Cells or liver tissues were lysed and homogenized in lysis buffer (RIPA: PMSF = 100:1) for total protein extraction. The collected supernatant after centrifugation was added with 5 × SDS-PAGE loading buffer, and then heated to 99°C for a duration of 10 min. Proteins were isolated using SDS-PAGE and transferred to PVDF membranes. Following a 10-min blocking step, membranes were exposed to the primary antibodies at 4°C for 16–18 h, and to the secondary antibody for 1 h. Using an ECL kit (Bioscience, Shanghai, China), bands were visualized with a ChemiDoc Imager (BIO-RAD, US). Ultimately, their intensities were measured using Image J 1.52a. The primary antibodies employed were listed below: anti-SLC7A11 (ab175186, Abcam, 1:10,000), anti-GPX4 (BM5231, Boster, 1:2000), anti-FTH1 (DF6278, Affinity, 1:2000), anti-HO-1 (10,701–1-AP, Proteintech, 1:3000), anti-Nrf2 (AF0639, Affinity, 1:1000), anti-Flag Tag (T0003, Affinity, 1:5000), anti-HA Tag (AF0039, Beyotime, 1:1000), anti-β-actin (ac026, ABclonal, 1:10,000). The secondary antibodies utilized were: HRP-conjugated anti-rabbit IgG (BA1054, Boster, 1:5000) and HRP-anti-mouse IgG (BA1054, Boster, 1:5000).

Real-time quantitative PCR (RT-qPCR)

Total RNA was obtained using the TRIzol reagent.

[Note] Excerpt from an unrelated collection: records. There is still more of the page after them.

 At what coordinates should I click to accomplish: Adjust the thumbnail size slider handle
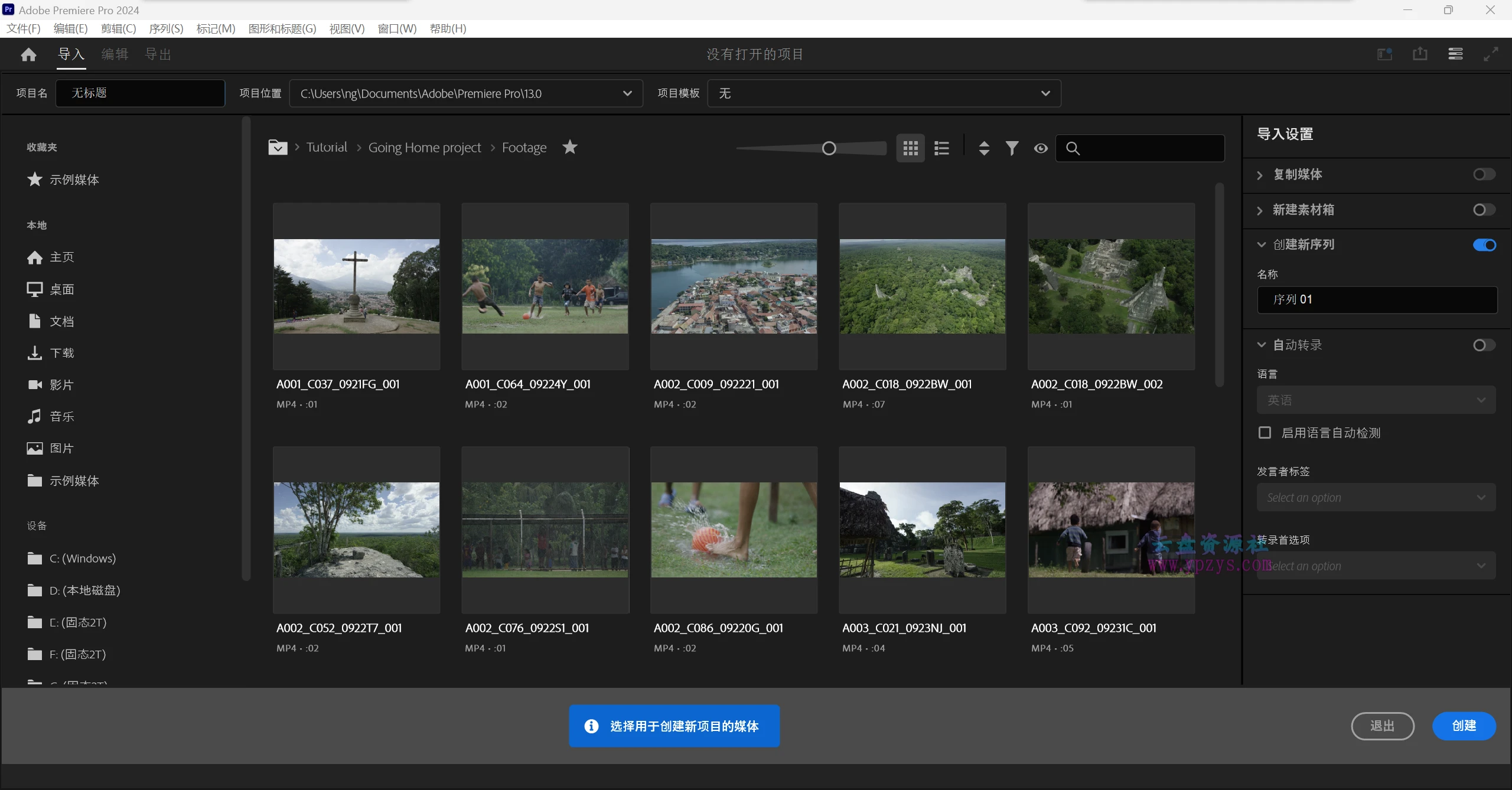coord(829,148)
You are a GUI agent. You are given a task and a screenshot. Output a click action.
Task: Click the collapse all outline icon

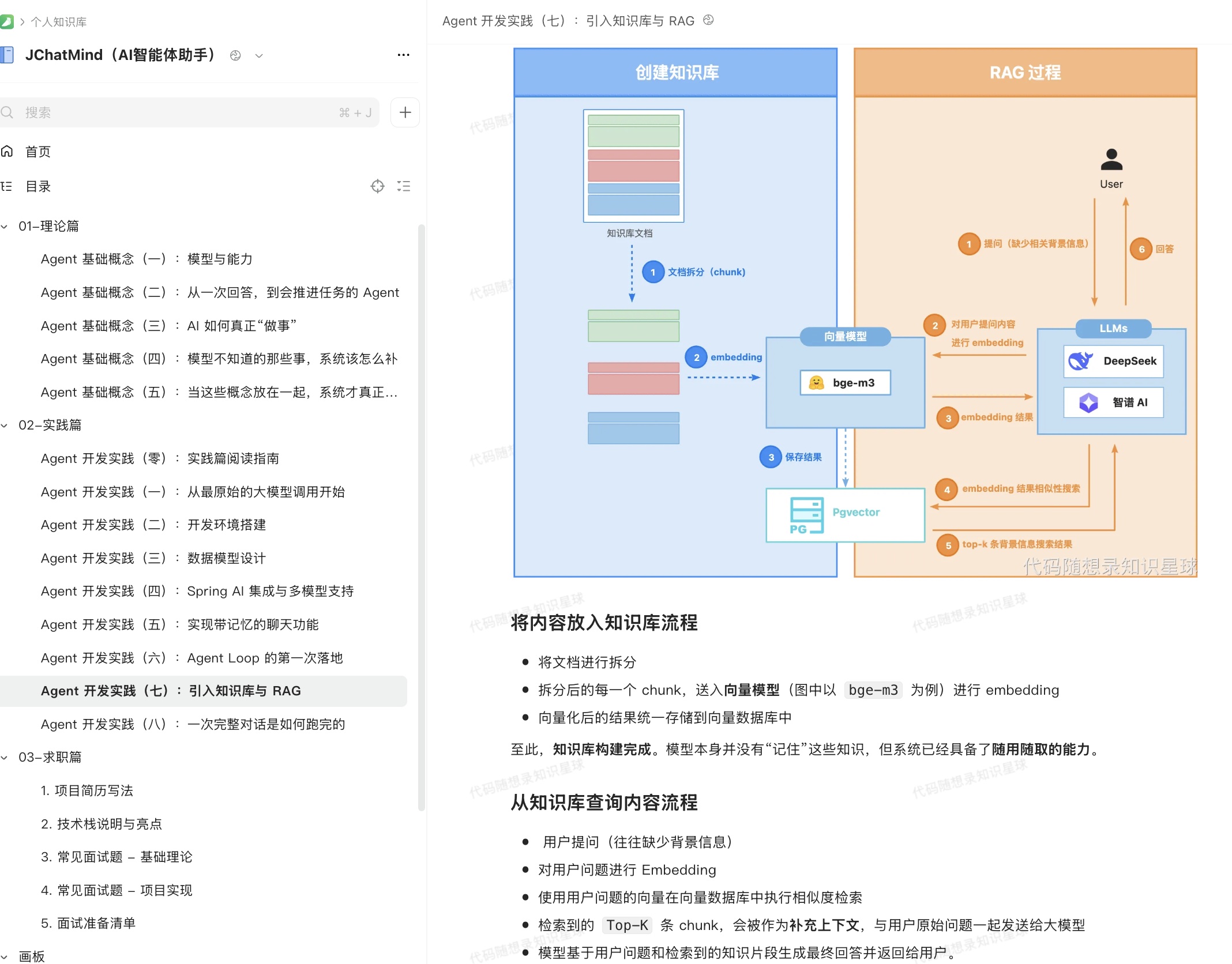coord(404,186)

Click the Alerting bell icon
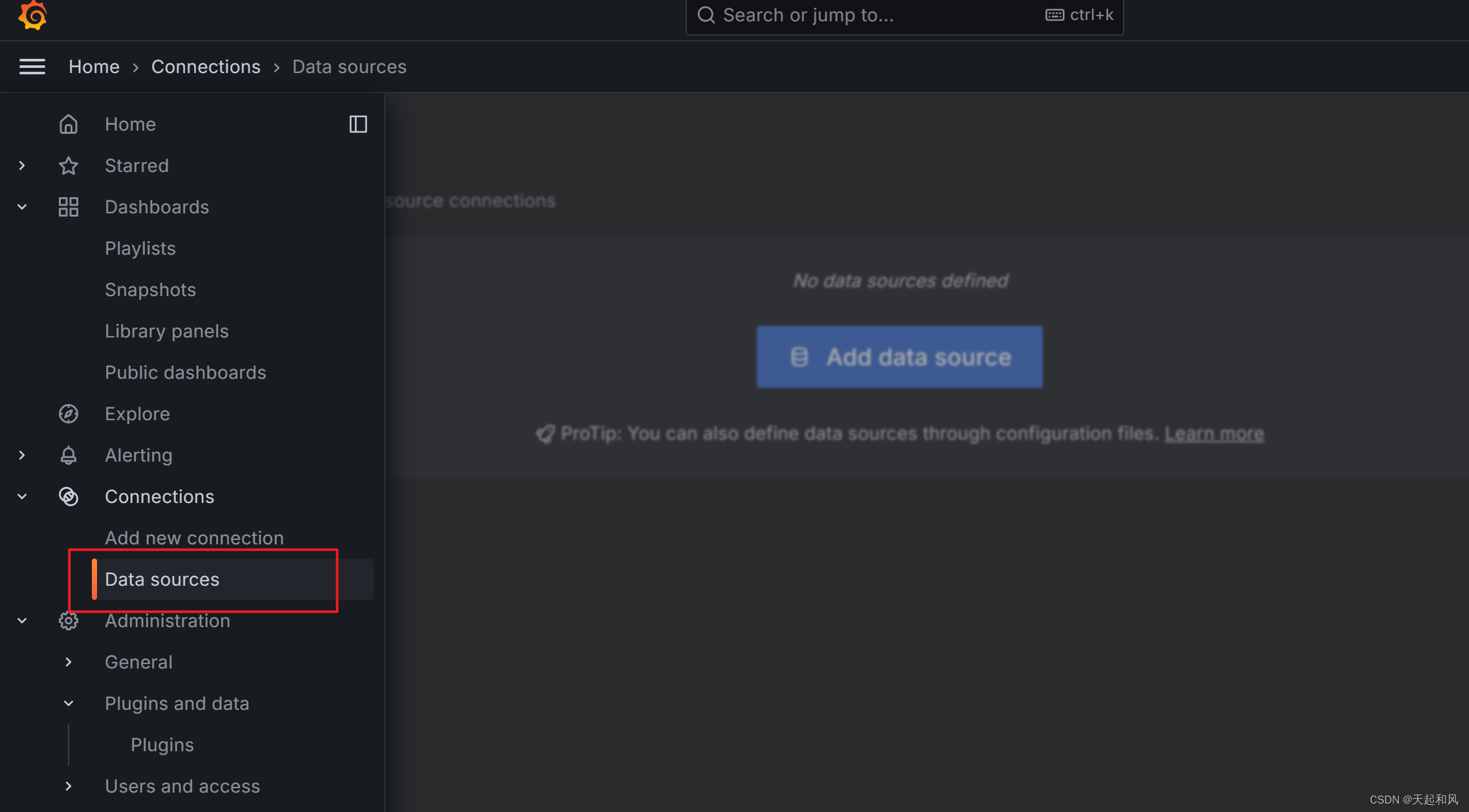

RNA samples were converted into cDNA by EVO M-MLV Reverse Transcription Kit (Accurate Biology, Hunan, China), starting with 1 μg RNA. The concentration and purity were evaluated applying a NanoDrop spectrophotometer (Thermo Fisher, US). RT-qPCR was conducted using SYBR Green Premix Pro Taq HS qPCR Kit (Accurate Biology, Hunan, China) on a fluorescent qPCR machine (Applied Biosystems, US). The gene expression levels were normalized against GAPDH and assessed through the 2−ΔΔCt method. Primer sequences were listed in Table S1.

Statistical analysis

Data were statistically analyzed employing SPSS 25.0 and results were presented as Mean ± SEM. Independent sample t-test was employed for two-group comparisons, and one-way analysis of variance (ANOVA) was applied for three or more groups. For pairwise comparisons, the least significant difference (LSD) test was utilized. P < 0.05 was indicated to denote statistical significance. Statistical graphs were produced employing GraphPad prism 6.0 software.